I have a CVA Optima 50 cal and a CVA Optima V2 50 cal.
I’ve been shooting the same 245 Powerbelt bullet so many use and are available at Wally World.
I’ve been putting it on top of 3 -777 pellets.
It not only kicks the crap out of you, but the groups are not great.
I have lost 2 deer using this setup and decided on a change.
I changed the bullet to A Powerbelt 330 grain ELR in my V2 and got great results with 3 pellets of 777.
I then tried out 95 grains by weight of Blackhorn 209 and got even better results with a small reduction in recoil.

I want to try out the 330 grain ELRs with White Hots now, because I’ve gone through 2 cans of Blackhorn and now it’s hard to find. At $75 per can that’s $150 just in powder!

Has anyone done any testing on the 330 grain ELR and 2 white hots pellets?
I want a devastating round at 100 yards.
I’ve shot several of these loads at paper and they look great!
Now all I want to know is if they have the speed to make the bullet mushroom correctly and the kinetic energy I need.

I understand that some of you guys are far more knowledgeable than me and are load testing junkies.
I don’t need the science and info on what I should use instead, I just need the data on this load if you have it.
I don’t mean to sound like a smarty pants, because that’s not how I mean it.

I know you guys are far more knowledgeable than me on the subject .
Thank you!
 
I’ve been considering buying another chrono to learn the answers myself , but hate to spend the money for a one time thing!

I have a CVA Optima 50 cal and a CVA Optima V2 50 cal.
I’ve been shooting the same 245 Powerbelt bullet so many use and are available at Wally World.
I’ve been putting it on top of 3 -777 pellets.
It not only kicks the crap out of you, but the groups are not great.
I have lost 2 deer using this setup and decided on a change.
I changed the bullet to A Powerbelt 330 grain ELR in my V2 and got great results with 3 pellets of 777.
I then tried out 95 grains by weight of Blackhorn 209 and got even better results with a small reduction in recoil.

I want to try out the 330 grain ELRs with White Hots now, because I’ve gone through 2 cans of Blackhorn and now it’s hard to find.

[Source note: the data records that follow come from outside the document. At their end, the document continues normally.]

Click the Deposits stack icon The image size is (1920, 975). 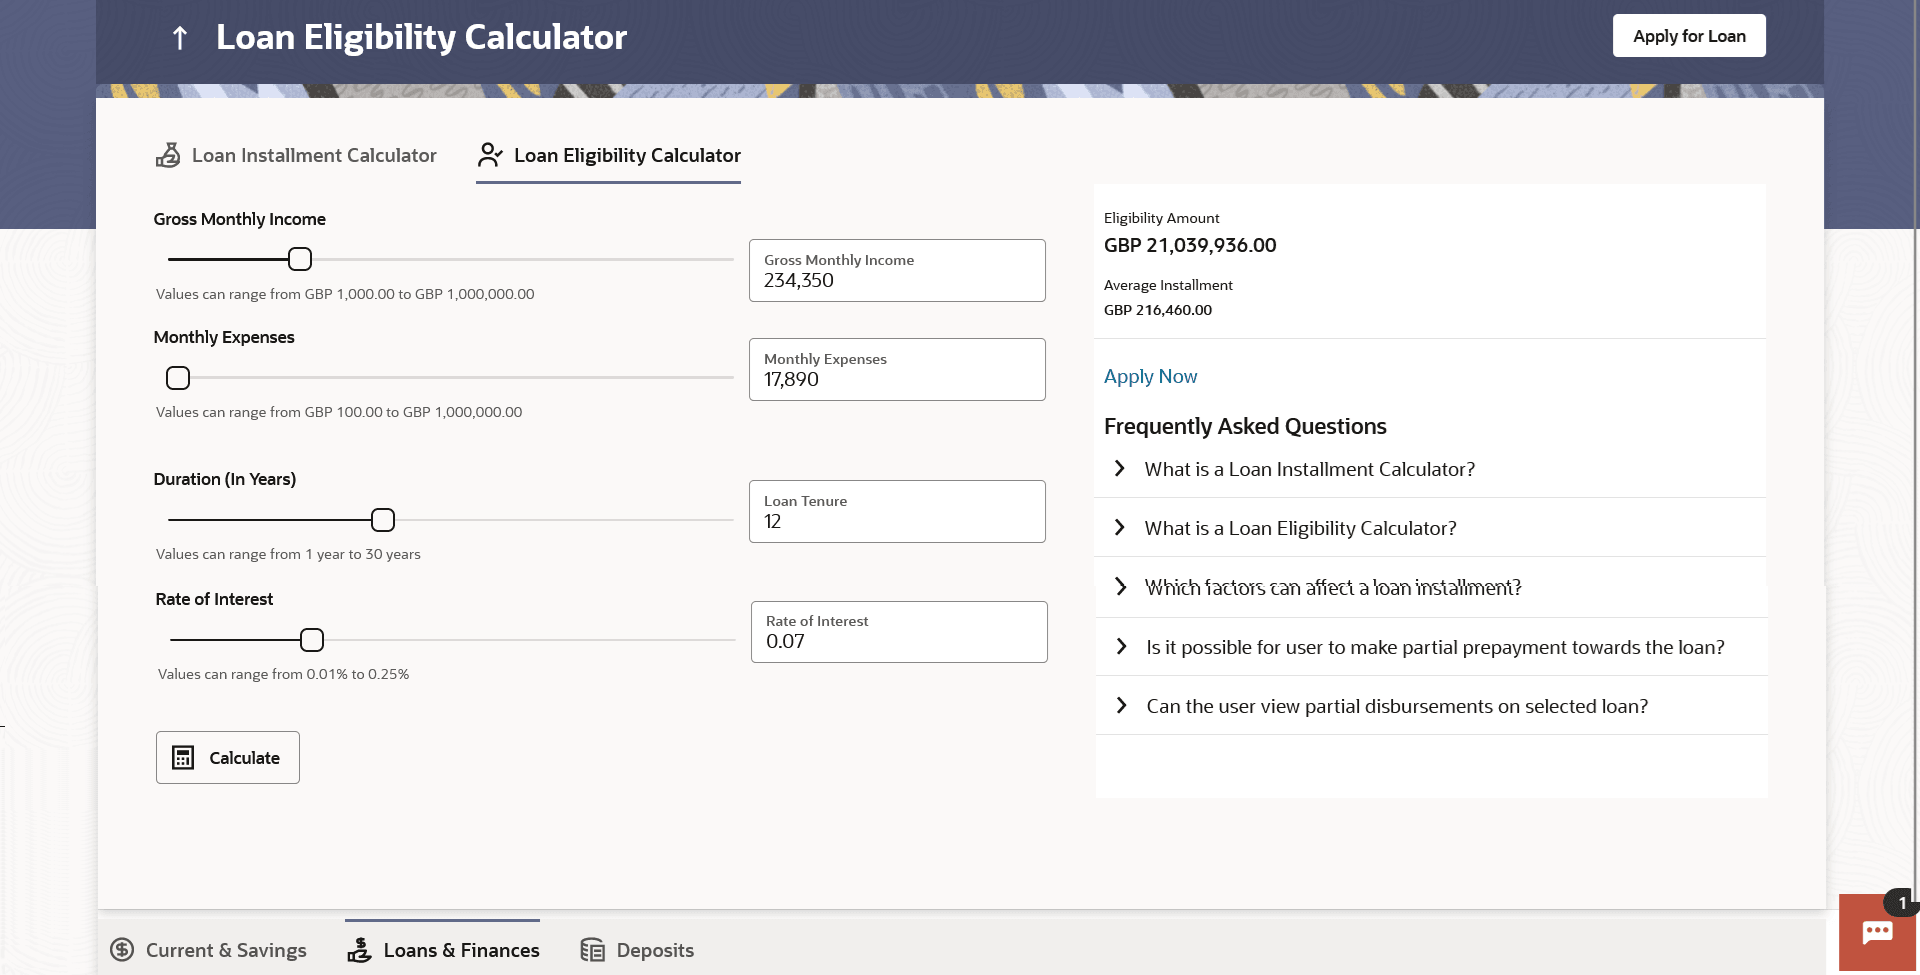593,950
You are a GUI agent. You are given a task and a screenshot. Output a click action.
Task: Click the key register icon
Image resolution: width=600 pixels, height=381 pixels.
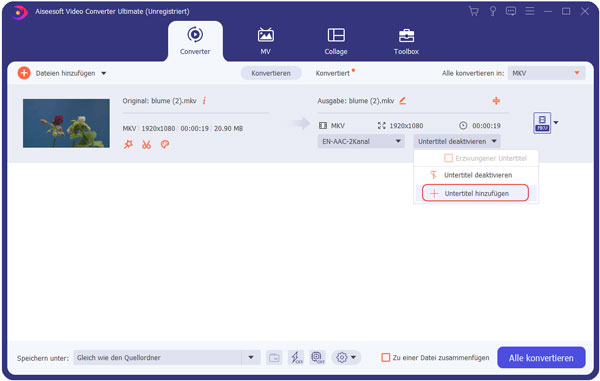point(493,11)
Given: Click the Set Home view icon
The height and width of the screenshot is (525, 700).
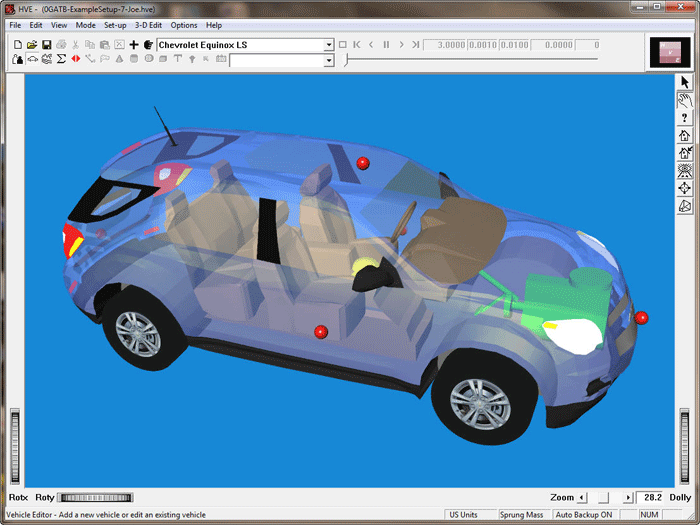Looking at the screenshot, I should point(685,153).
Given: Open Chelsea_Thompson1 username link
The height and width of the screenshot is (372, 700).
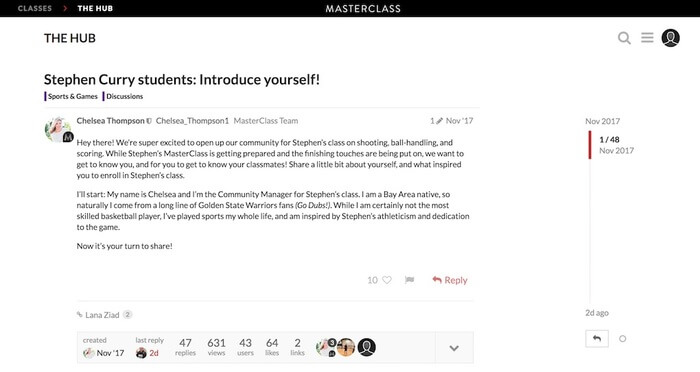Looking at the screenshot, I should coord(192,121).
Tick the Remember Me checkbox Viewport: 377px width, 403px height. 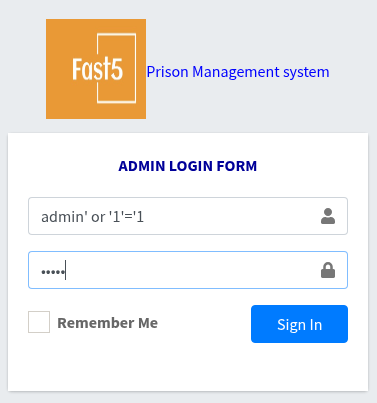coord(39,322)
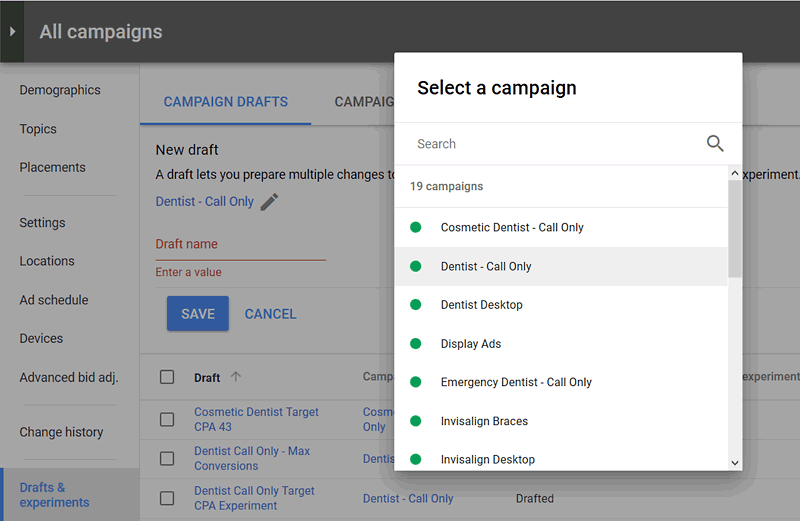
Task: Select Emergency Dentist - Call Only campaign
Action: click(x=516, y=382)
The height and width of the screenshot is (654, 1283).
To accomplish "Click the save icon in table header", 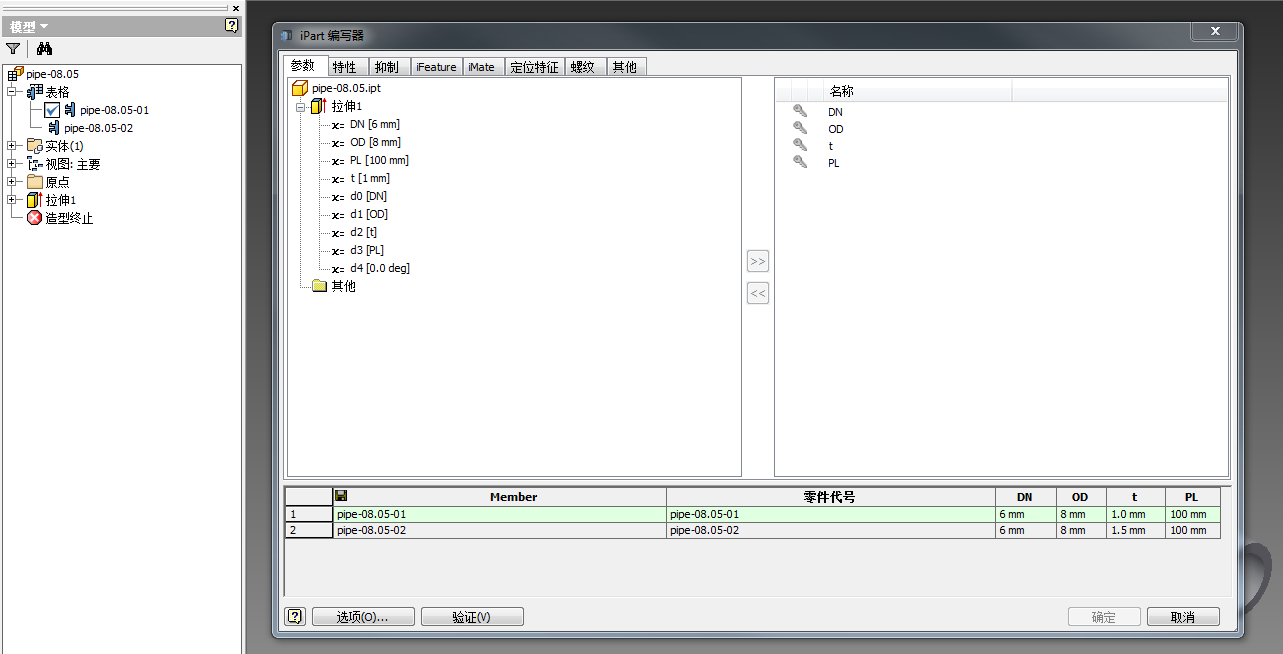I will [341, 496].
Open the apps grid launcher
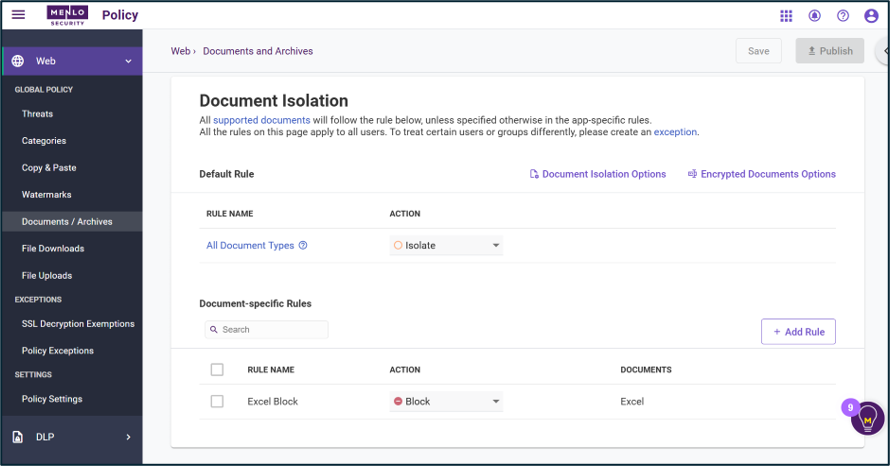Viewport: 890px width, 466px height. pyautogui.click(x=786, y=16)
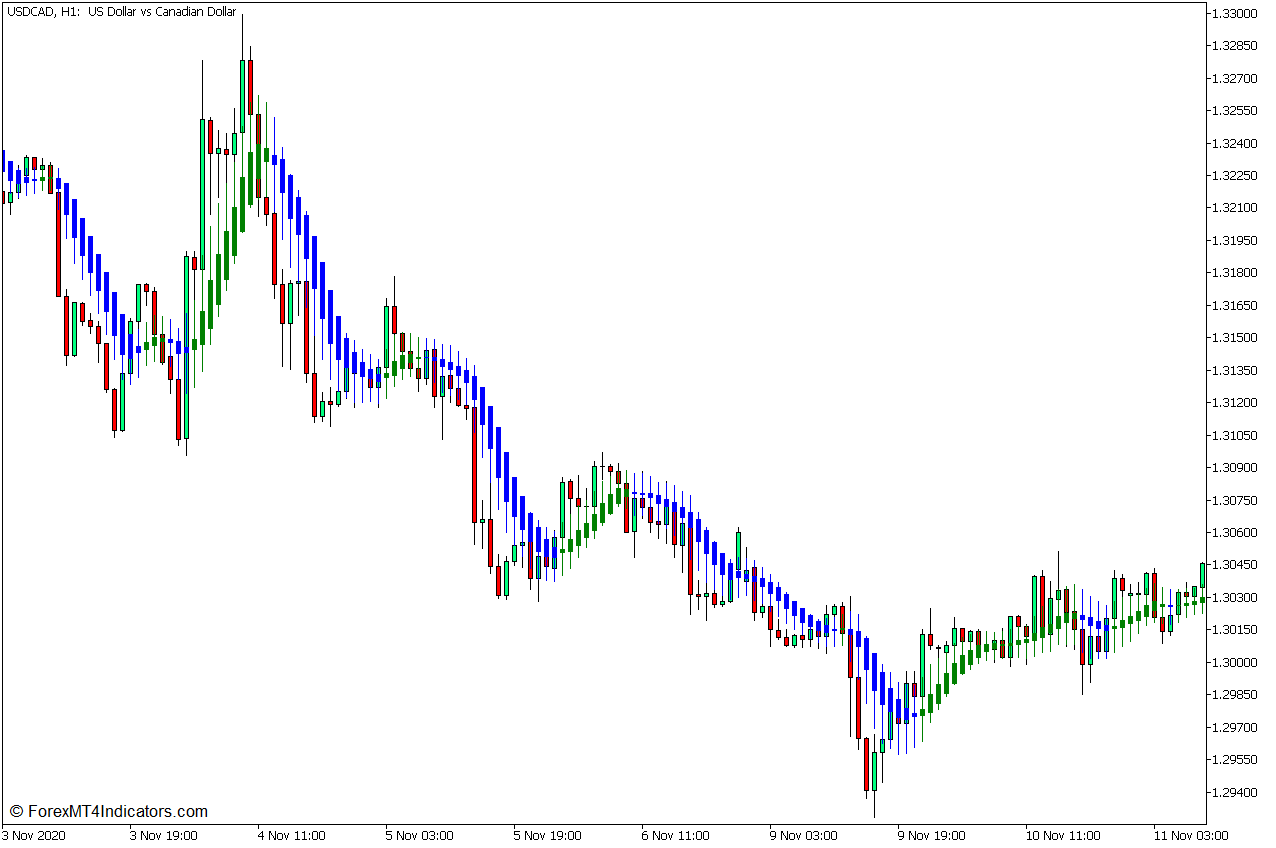
Task: Click the 9 Nov 19:00 time label
Action: coord(931,835)
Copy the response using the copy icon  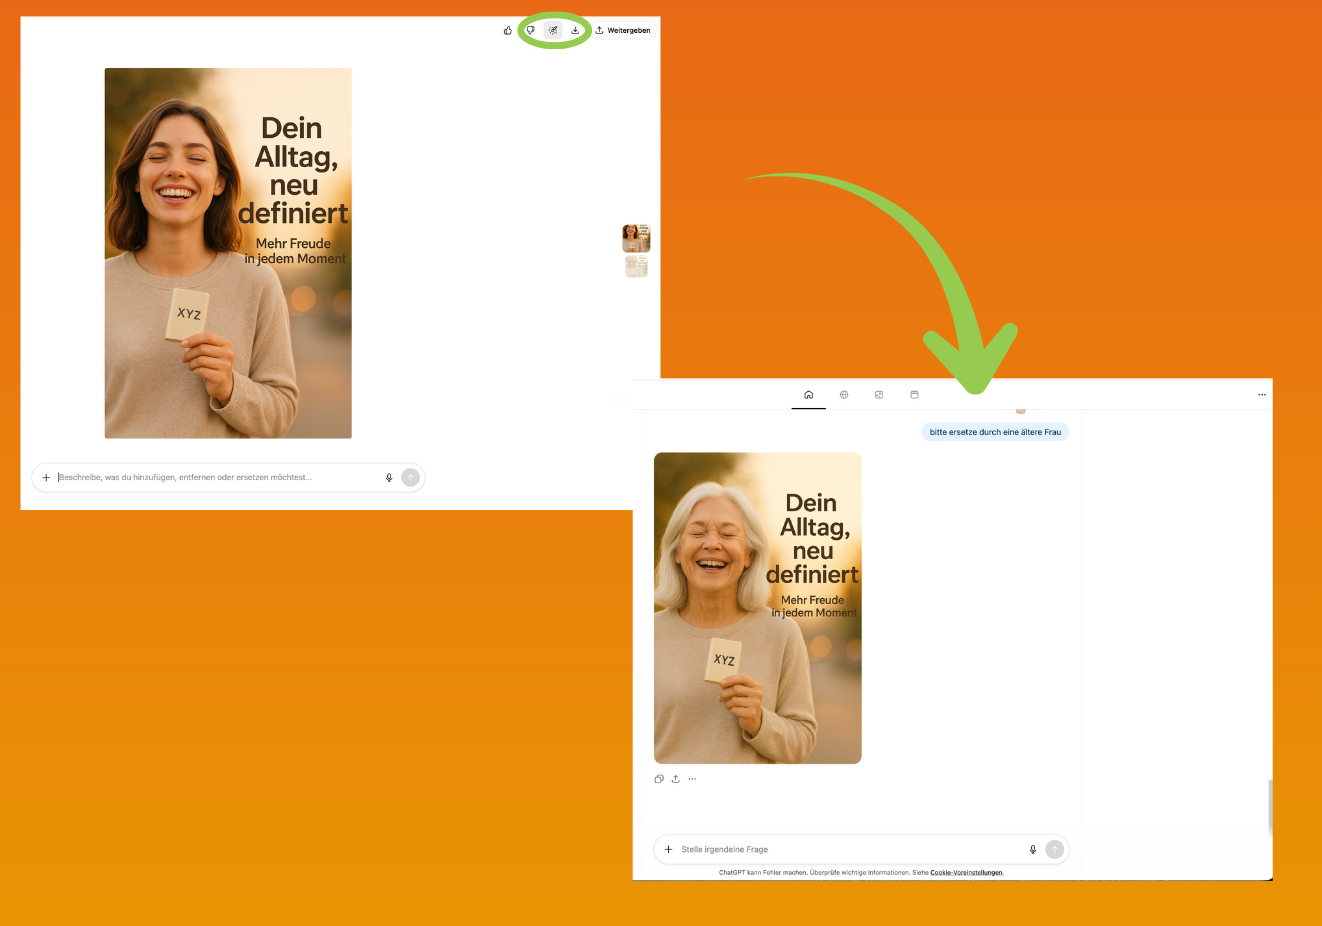click(x=659, y=778)
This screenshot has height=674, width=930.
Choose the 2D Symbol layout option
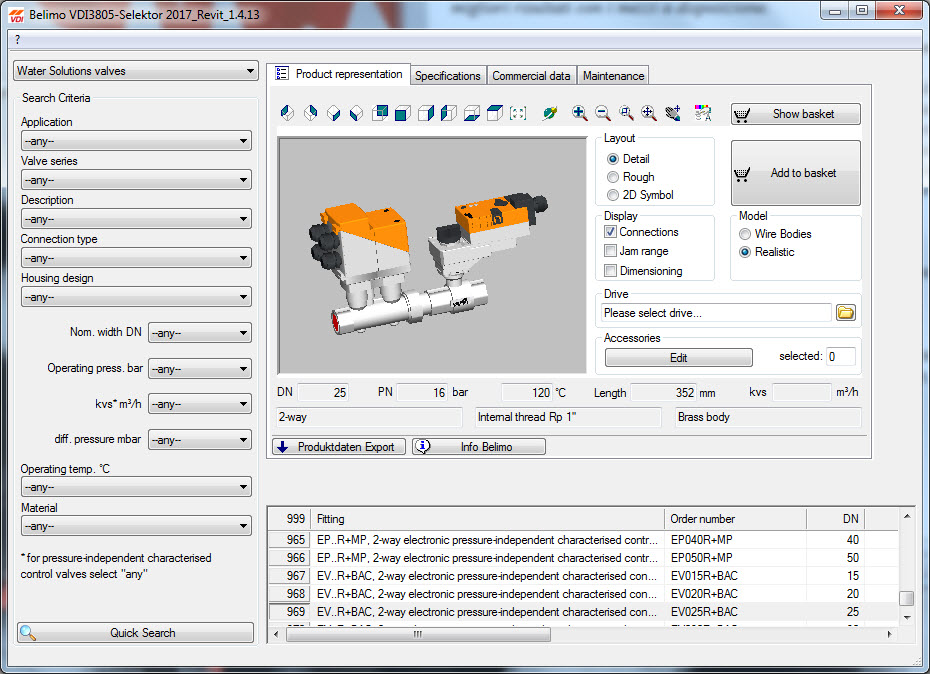click(613, 195)
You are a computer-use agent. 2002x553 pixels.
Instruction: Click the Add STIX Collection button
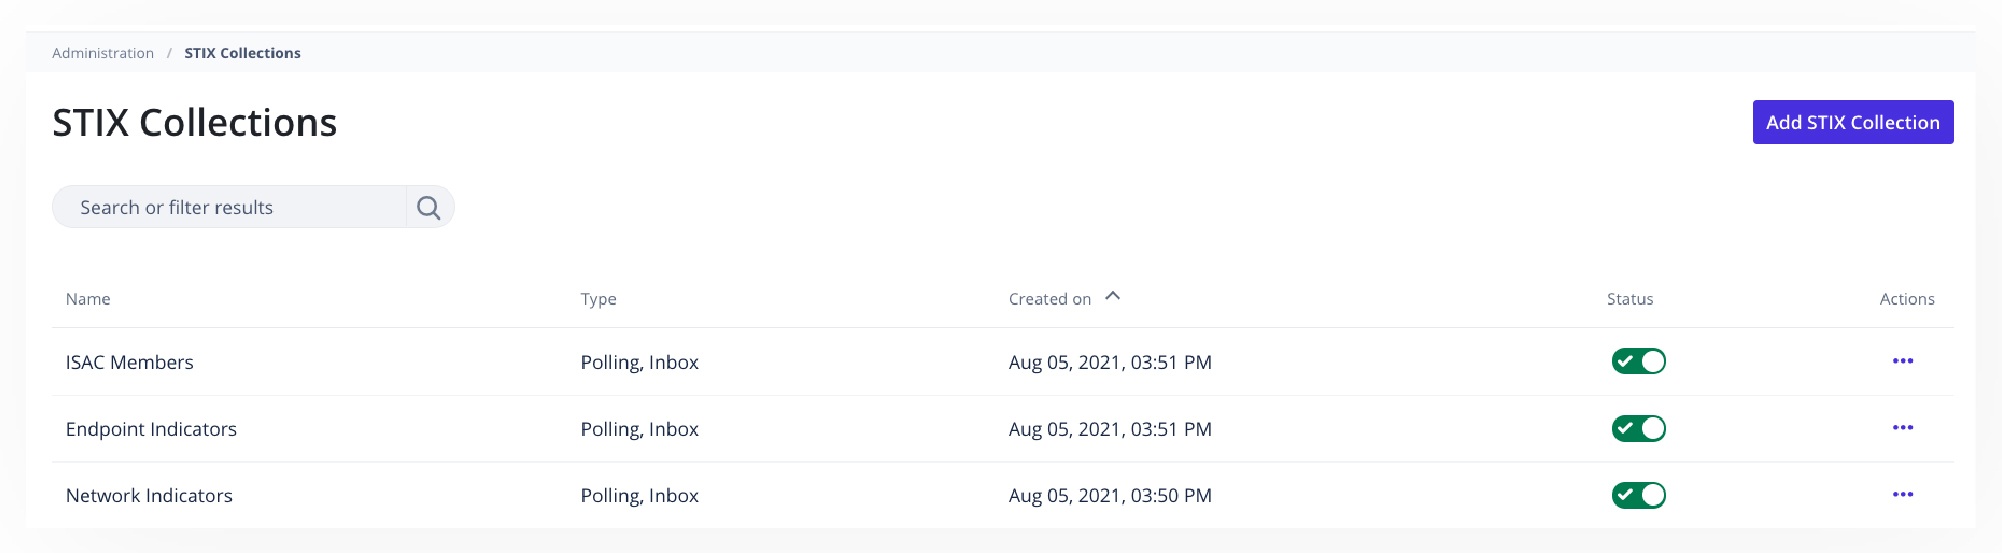point(1852,122)
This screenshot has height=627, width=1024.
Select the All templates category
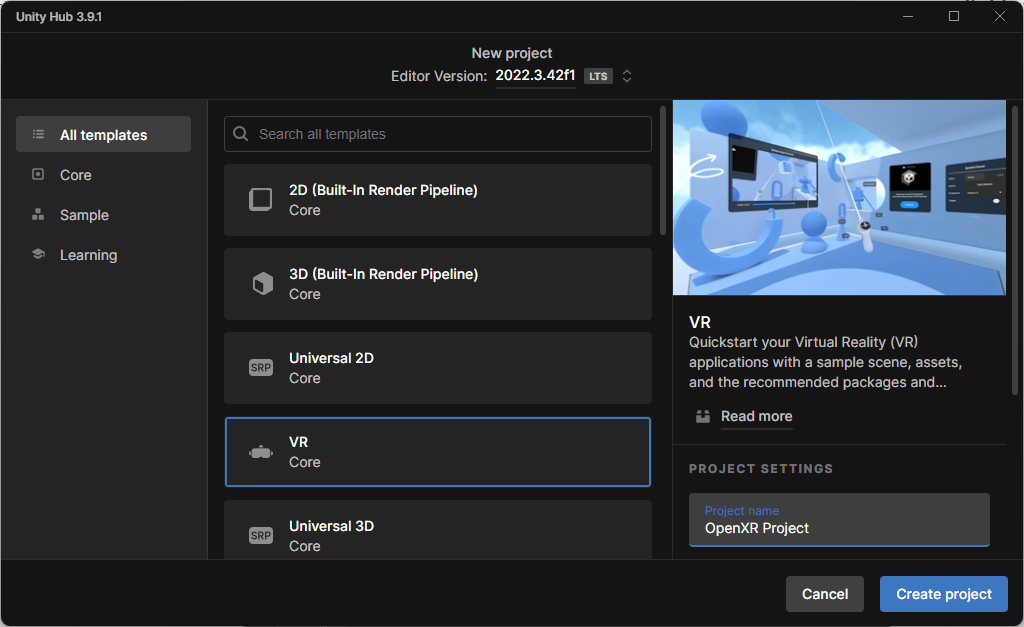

At $75 per can that’s $150 just in powder!

Has anyone done any testing on the 330 grain ELR and 2 white hots pellets?
I want a devastating round at 100 yards.
I’ve shot several of these loads at paper and they look great!
Now all I want to know is if they have the speed to make the bullet mushroom correctly and the kinetic energy I need.

I understand that some of you guys are far more knowledgeable than me and are load testing junkies.
I don’t need the science and info on what I should use instead, I just need the data on this load if you have it.
I don’t mean to sound like a smarty pants, because that’s not how I mean it.

I know you guys are far more knowledgeable than me on the subject .
Thank you!
Just my opinion....
I think you're gonna have a hard time finding info on those loads.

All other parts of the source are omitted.